Iran Democracy Monitor No. 220

Related Categories: Arms Control and Proliferation; Human Rights and Humanitarian Issues; Islamic Extremism; Terrorism; Global Health; Iran; Middle East

IRAN'S REGIME CONTINUES TO STRUGGLE WITH COVID...
The coronavirus crisis in Iran continues to worsen, exacerbated by leadership failures and disastrous political choices on the part of the Iranian regime. Last year, Iran's Supreme Leader, Ali Khamenei, banned the import of U.S. or British vaccines - forcing the country's health professionals to rely on Russian and Chinese remedies of dubious efficacy as part of their national response to the pandemic. Vaccination has also lagged within the Islamic Republic, and as of August just five million out of Iran's population of nearly 85 million had received both doses of some type of vaccine. Mortality rates relating to the pandemic, meanwhile, remain high - but accurate tallies are difficult, because Iranian authorities have obscured statistics by only recording COVID-19 deaths when there has been a positive PCR test. In addition, human rights lawyers and activists have been persecuted for criticizing the shortage of medicine and hospital beds.

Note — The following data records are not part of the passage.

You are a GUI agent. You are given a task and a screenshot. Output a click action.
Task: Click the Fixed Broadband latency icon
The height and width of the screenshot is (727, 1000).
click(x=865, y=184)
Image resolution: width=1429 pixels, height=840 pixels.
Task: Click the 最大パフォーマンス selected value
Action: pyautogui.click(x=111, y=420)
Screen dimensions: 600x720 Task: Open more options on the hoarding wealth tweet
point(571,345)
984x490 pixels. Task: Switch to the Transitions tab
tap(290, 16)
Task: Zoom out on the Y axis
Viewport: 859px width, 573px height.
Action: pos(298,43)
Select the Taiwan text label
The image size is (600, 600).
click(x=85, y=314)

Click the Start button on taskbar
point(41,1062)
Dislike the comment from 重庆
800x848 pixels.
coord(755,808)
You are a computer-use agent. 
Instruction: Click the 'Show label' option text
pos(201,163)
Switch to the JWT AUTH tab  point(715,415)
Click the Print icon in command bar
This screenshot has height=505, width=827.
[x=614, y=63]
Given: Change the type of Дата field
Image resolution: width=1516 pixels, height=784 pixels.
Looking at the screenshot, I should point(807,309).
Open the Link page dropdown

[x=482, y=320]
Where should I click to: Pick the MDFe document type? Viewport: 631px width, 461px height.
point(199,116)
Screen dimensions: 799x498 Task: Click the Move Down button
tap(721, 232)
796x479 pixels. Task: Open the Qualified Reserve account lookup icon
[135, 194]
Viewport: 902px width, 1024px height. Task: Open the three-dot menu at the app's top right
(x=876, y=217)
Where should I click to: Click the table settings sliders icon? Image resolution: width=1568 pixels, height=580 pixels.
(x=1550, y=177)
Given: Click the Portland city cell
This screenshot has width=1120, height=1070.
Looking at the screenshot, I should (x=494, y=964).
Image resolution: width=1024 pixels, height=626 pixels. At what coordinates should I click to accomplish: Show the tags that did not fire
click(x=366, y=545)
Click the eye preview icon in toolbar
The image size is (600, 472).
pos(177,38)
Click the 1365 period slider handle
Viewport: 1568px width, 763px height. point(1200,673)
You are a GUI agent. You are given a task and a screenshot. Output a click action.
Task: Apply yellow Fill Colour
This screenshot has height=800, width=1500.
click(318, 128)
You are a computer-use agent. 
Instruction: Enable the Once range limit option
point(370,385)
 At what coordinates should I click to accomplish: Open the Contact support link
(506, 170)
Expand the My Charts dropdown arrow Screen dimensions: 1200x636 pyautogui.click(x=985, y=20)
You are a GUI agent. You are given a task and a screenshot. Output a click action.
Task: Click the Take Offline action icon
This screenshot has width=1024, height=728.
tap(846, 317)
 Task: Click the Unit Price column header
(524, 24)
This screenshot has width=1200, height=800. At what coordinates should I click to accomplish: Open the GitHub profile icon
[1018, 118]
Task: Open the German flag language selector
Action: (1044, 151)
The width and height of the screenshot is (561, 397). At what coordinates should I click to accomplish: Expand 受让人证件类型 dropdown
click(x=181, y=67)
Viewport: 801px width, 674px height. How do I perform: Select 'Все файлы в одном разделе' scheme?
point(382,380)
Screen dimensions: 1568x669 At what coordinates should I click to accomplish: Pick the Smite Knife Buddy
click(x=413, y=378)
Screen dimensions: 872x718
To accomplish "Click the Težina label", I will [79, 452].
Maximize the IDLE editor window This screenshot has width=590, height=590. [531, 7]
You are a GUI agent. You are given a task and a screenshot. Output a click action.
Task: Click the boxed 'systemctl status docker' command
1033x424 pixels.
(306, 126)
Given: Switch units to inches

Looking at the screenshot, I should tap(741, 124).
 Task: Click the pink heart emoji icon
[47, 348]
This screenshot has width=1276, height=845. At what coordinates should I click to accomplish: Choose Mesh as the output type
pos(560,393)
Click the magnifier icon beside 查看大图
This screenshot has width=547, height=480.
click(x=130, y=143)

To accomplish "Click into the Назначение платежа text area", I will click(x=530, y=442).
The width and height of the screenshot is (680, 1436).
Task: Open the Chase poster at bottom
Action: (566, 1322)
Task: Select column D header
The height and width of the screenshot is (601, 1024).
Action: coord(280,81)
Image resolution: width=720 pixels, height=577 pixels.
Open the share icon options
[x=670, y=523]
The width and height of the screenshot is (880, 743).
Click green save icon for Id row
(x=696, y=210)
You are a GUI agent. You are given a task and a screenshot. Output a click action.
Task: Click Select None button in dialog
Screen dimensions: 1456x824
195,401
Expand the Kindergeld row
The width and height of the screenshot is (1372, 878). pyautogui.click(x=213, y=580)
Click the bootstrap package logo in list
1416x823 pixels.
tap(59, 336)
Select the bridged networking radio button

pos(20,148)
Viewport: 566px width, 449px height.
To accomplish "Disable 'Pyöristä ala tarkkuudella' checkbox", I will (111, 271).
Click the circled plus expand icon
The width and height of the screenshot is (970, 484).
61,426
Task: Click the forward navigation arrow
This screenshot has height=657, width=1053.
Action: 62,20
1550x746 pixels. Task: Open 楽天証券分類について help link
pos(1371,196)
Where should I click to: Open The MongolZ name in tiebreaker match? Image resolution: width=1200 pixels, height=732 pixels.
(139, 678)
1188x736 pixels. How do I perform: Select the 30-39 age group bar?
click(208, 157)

Regime officials have blamed the country's pandemic woes on the West, but the claim does not stand up to scrutiny. Although Iran continues to face an array of financial sanctions, the U.S. has issued exemptions for the purchase of vaccines, tests, ventilators, oxygen tanks, and other humanitarian supplies. Iran's regime, however, has lagged in doing so. The Islamic Republic's current plan is to release its own vaccine – called COVIran Barekat – and produce 50 million doses of the treatment by this Fall. However, there is reason to believe that this timeline will slip, perhaps substantially so. (Human Rights Watch, August 19, 2021)

...AND BACKTRACKS ON WESTERN VACCINE BAN
Facing the specter of a fifth COVID wave, the Islamic Republic is rolling back clerical restrictions on the acquisition of Western vaccines. Some eight months after Iranian Supreme Leader Ali Khamenei ruled out the use of Western jabs to treat the pandemic for Iranian citizens, the newly-inaugurated government of President Ebrahim Raisi is quietly moving to do just that. In mid-September, the head of Iran's Food and Drug Administration, Mohammad Reza Shanehsaz, announced publicly that the one-dose vaccine developed by New Jersey-based multinational Johnson & Johnson had been approved for use within Iran. (Reuters, September 16, 2021)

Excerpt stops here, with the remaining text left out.